Task goal: Scan the records below for the word "filter" and give only the number of lines that hold it.

----- Material shown

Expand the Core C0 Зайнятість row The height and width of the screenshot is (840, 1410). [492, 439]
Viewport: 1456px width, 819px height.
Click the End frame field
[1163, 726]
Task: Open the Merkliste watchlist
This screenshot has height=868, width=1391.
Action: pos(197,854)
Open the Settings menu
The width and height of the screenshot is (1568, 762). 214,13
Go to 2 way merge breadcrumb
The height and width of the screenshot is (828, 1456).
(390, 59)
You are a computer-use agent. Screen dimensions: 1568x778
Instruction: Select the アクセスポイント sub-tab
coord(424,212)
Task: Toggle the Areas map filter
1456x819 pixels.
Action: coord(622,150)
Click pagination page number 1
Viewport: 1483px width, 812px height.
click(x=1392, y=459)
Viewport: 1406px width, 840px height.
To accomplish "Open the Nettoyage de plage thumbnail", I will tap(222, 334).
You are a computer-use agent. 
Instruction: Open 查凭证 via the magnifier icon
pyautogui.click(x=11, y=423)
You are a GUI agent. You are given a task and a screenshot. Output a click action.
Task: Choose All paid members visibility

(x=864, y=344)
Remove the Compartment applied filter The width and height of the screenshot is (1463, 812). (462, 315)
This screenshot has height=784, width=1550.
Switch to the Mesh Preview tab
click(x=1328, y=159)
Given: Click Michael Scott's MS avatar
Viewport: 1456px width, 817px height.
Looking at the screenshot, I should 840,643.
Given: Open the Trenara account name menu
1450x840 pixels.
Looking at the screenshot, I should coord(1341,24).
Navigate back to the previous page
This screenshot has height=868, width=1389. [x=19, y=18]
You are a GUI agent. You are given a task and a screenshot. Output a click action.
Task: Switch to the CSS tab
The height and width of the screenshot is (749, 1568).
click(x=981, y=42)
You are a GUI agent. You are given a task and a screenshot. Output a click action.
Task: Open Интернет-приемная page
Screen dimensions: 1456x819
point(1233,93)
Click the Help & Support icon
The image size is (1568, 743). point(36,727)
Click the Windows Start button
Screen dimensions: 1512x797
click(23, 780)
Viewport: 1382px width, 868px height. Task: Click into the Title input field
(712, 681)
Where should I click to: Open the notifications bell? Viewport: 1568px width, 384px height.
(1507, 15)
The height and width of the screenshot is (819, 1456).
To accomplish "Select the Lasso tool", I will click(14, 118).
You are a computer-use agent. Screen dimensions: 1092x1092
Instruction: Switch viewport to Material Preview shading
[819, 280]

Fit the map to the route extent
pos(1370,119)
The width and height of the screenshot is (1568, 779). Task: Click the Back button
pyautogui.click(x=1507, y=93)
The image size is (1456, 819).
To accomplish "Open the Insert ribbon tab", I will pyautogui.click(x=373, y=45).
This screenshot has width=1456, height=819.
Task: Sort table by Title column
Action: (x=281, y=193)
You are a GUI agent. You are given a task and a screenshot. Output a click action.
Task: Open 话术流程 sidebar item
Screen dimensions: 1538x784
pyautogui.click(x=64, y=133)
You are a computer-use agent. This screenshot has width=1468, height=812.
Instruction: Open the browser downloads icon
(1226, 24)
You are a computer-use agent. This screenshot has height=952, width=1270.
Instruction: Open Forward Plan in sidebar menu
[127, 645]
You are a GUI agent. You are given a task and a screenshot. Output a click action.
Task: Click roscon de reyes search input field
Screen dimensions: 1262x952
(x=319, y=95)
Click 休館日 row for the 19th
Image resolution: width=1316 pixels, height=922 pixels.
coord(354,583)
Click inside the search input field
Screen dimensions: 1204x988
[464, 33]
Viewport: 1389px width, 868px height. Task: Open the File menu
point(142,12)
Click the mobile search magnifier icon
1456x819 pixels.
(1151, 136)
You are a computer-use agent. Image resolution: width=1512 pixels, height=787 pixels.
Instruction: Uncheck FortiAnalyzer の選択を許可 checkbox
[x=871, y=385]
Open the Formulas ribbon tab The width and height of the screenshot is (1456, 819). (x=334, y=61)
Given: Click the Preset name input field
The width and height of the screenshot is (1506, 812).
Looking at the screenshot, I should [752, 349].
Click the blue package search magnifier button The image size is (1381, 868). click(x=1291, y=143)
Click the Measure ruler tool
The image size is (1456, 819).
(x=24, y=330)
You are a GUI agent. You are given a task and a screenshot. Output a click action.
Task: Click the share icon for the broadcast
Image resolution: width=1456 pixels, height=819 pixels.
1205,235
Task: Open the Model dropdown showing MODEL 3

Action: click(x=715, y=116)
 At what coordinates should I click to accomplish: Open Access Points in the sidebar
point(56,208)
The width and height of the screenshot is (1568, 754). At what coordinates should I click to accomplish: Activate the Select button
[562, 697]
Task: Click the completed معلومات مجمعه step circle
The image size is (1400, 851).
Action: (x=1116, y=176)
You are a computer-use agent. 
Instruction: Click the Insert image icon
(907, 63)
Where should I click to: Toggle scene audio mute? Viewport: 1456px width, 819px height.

----------

Solution to the problem: 2